Site icon JONATHAN TURLEY

James Comey and Posthumous Acclaim In Art and Politics

With the firing of FBI Director James Comey, politics seems to be following art in one important fashion: your work becomes more popular after you’re dead. Jim Croce was barely known as a singer until his plane crashed and burned. Van Gogh sold only one picture in his lifetime . . . until he shot himself. Comey’s work appears to be on the same track of retrospective popularity. He is now the rage. Democratic Senators and liberal commentators who only recently denounced him as a political hack and manipulator were suddenly speaking of Comey as the second Publicus. More importantly, news outlets like CNN went into a virtual echo chamber with their experts, like Jeff Toobin, declaring that the President was lying and that there was no other explanation for firing Comey other than that fact that the Russian investigation was “getting too close” to Trump. One CNN guest historian, Douglas Brinkley,  even declared, from a purely historical perspective of course, that the firing shows that Trump acts like a “tyrant.”

For the record, I like Comey and defended some of his actions during the campaign. I thought that he was in a difficult position in trying to keep the public informed on the status of the Clinton investigation while trying not to be partisan. I also believe that the White House showed incredibly bad form in how they informed Comey, who deserved better than finding out during a speech to agents from television screens in the back of the room. The White House also showed that it is continuing to flounder in terms of crisis management and messaging. Once again, the White House exhibits all of the talent and finesse of someone who fishes with dynamite.

However, the statement by Toobin and others that there is no other possible explanation for the firing beyond protecting the President from the investigation and no other reading of the letter from Deputy Attorney General Rod J. Rosenstein. The mantra that there “is no other explanation” for the firing ignores the rather obvious explanation in the memorandum. Many former FBI and Justice officials have been denouncing Comey for his violation of core policies and procedures that govern the relationship between the Justice Department and the FBI. Just last week, a high-ranking source on the Hill referred to Comey as about “as popular as Cholera” with members of both parties. More importantly, the FBI Director reports to the Deputy Attorney General. That position has been vacant until recently with the confirmation of Rosenstein. Rosenstein was heralded by Democrats and Republicans alike as a career prosecutor and “straight arrow” who has served both Republican and Democratic presidents. He was confirmed by a vote of 96-4. After soon as he took office, Rosenstein was given the task of reviewing the conduct of Comey. He laid out in his memorandum that the record warranted Comey’s termination.

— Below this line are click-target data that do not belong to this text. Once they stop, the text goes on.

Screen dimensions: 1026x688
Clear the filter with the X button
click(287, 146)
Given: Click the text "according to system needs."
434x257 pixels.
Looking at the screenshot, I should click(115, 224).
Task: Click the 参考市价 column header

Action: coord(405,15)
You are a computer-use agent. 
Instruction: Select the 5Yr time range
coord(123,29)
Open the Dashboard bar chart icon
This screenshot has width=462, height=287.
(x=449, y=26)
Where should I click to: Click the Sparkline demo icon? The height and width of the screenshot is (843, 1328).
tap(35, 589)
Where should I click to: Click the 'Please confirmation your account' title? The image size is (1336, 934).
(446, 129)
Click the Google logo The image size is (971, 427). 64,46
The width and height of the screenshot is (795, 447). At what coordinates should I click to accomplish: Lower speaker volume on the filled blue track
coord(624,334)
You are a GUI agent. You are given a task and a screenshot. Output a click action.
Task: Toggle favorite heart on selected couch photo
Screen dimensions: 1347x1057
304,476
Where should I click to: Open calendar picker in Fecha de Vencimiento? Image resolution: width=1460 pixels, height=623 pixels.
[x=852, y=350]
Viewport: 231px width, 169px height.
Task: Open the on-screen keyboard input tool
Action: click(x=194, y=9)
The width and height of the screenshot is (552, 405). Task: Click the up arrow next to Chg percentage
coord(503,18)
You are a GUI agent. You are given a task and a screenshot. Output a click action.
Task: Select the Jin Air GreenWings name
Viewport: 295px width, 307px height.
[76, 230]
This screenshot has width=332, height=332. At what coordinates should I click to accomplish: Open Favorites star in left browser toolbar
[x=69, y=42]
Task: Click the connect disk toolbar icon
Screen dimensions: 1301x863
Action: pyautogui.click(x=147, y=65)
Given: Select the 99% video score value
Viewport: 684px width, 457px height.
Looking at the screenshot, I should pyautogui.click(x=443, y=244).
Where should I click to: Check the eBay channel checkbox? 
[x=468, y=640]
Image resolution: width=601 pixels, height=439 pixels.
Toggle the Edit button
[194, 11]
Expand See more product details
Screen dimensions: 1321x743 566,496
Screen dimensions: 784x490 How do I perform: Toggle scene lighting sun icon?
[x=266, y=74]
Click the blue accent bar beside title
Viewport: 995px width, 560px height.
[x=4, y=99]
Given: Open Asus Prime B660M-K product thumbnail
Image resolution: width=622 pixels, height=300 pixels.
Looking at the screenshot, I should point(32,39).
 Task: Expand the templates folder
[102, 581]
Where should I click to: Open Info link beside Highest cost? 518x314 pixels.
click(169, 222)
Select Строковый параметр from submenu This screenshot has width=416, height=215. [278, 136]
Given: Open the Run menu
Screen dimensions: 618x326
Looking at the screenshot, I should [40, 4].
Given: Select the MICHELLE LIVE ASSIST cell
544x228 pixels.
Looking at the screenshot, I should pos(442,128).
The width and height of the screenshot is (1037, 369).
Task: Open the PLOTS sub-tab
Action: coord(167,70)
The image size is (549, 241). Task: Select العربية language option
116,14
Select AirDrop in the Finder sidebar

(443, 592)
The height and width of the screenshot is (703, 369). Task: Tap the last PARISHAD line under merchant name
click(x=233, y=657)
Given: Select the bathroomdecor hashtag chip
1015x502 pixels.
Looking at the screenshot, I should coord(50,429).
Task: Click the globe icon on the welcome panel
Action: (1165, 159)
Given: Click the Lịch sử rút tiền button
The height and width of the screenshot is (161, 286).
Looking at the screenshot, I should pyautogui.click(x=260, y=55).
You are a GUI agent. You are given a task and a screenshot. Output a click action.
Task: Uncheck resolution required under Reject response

As I said on the night of the termination, I think the firing was a mistake. It is not about the merits but the timing. With these various investigations in the field and a president who has tweeted angrily about them, this was not the time to dispatch the head of the FBI. There are news reports that Trump has been fuming for weeks about Comey’s failure to support his claims over wiretapping and calls for leakers to be prosecuted. Sources say that Trump wanted to fire Comey. However, the media coverage seemed to substitute volume for substance. Toobin insisted the memorandum “is a lie. It is not possibly true. Rod Rosenstein did not decide to fire Jim Comey on his own.” He added “sometimes the most obvious explanation is the correct one.” Yes, and sometimes it is not. That is the challenge of journalism. Objectivity requires a modicum detachment. It is possible that Rosenstein, a career prosecutor, did reach this decision on the very basis that he stated in the memorandum. It is also possible that he did not and that, despite his stellar reputation, he is lying to give cover to the President. The coverage on the night of the firing never made it beyond the substance of a tweet . . . just longer and louder.

There is another small problem. There is no evidence that the investigation is really “closing around Trump.” Indeed, it is still unclear what the crime is. There has been no evidence of collusion put forward and various statements from past and current officials have downplayed that allegation. Former National Security Adviser Michael Flynn and others may have reporting or disclosure violations to address, but that it not exactly Watergate relived.

None of this means that we should not demand answers about the firing or insist on an independent investigation of the Russian influence allegations (though the scope of that investigation remains a matter of partisan dispute). It means that we need to exercise a degree of objectivity in our coverage.

Ironically, the poor timing and execution of the Comey termination is likely to guarantee that the Russian investigation will not just continue but expand. Indeed, it could revive interest in bringing back the Independent Counsel Act that was allowed to lapse in 1999. Under the current special counsel rules, the decision rests with Deputy Attorney General Rod Rosenstein – the man that the media is now accusing of being a liar and a shill. If he refuses, the Congress may face demands to bring back independent counsels.

As for Comey, his demise appears to be his salvation. There are no nuances in politics and the deceased must be entirely innocent for the narrative to work. It was explained vividly by Queen Mother, Margaret in Richard III as she taught her daughter-in-law how to hate: “Think that thy babes were sweeter than they were, And he that slew them fouler than he is.”